Post-Immunotherapy Lineage Switch in Acute Leukemia Free

The majority of acute leukemias are classified by their unique lineage, namely lymphoid or myeloid. Uncommonly, an acute leukemia cannot be assigned to a single lineage and is termed “acute leukemia of ambiguous lineage,” a category further subdivided as outlined in the figure. Definitions for lymphoid, myeloid, and ambiguous or mixed-lineage have evolved over time, with current definitions relying on flow cytometry.¹  Accurate lineage assignment by multiparametric flow cytometry requires appropriate assay development, validation by the flow cytometry laboratory, and sophisticated interpretation by pathologists. The two current classification systems (the fifth edition of the World Health Organization’s WHO Classification of Tumours: Haematolymphoid Tumours and The International Consensus Classification of Myeloid and Lymphoid Neoplasms) contain subtle but important differences in lineage marker interpretation.^2,3 

Transformation of an acute leukemia from one lineage to another while maintaining the cytogenetic and/or molecular markers of the original diagnosis, termed lineage switch, is rare. While reports of relapsed acute leukemia with lineage switch date back more than 40 years,⁴  increased immunotherapy use appears to be associated with increased lineage switch incidence. Lineage switch may be due to clonal evolution of leukemic progenitor cells with lineage plasticity, direct reprogramming or dedifferentiation of leukemic blasts, or expansion/emergence of a previously undetected different lineage clone.⁵ 

In a multicenter study led by National Institutes of Health investigators Sara K. Silbert, MD, MHSc, and Nirali N. Shah, MD, MHSc, 92 potential cases of lineage switch following antigen-targeted immunotherapy were submitted from 43 institutions/groups across eight countries. Of the submitted cases, 75 met study criteria for lineage switch, the majority involving patients with B-cell acute lymphoblastic leukemia (B-ALL) who experienced lineage switch to acute myeloid leukemia (AML, 53/75, 71%) or B-cell/myeloid mixed-phenotype acute leukemia (MPAL, 17/75, 23%) (Table). The remaining five cases represented rare lineage switch immunophenotypes (three cases of T-cell acute lymphoblastic leukemia to AML, one case of B-ALL to T-cell/myeloid MPAL, and one case of B-ALL to plasmablastic lymphoma).

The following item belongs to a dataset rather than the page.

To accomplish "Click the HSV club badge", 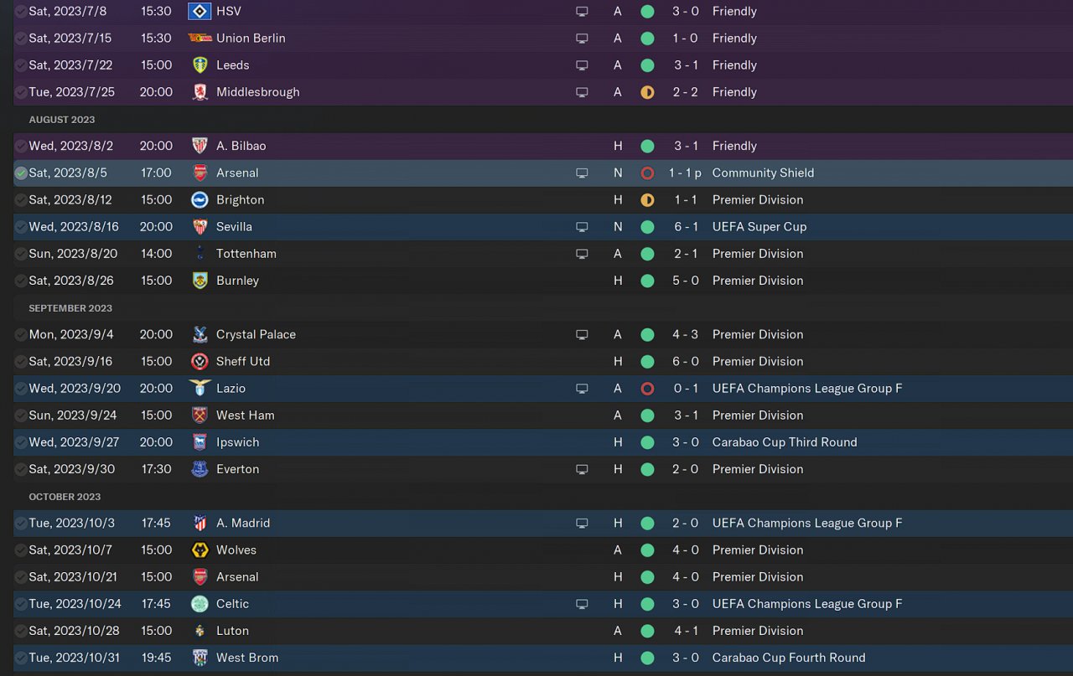I will tap(200, 12).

Of those who experienced lineage switch from B-ALL to AML or B-cell/myeloid MPAL, KMT2A rearrangement was the most common B-ALL cytogenetic abnormality (64.3%), with the vast majority of patients (98.6%) receiving prior CD19 targeting and most cases (81.4%) presenting within six months of the most proximal immunotherapy. Treatment of the lineage switch was variable, most commonly constituting an AML-induction type chemotherapy-based regimen or the incorporation of gemtuzumab. Of the 69 patients with follow-up, 88% were deceased at last follow-up, with a 4.8-month median overall survival following lineage switch diagnosis. The most common cause of death was progressive/refractory lineage switch.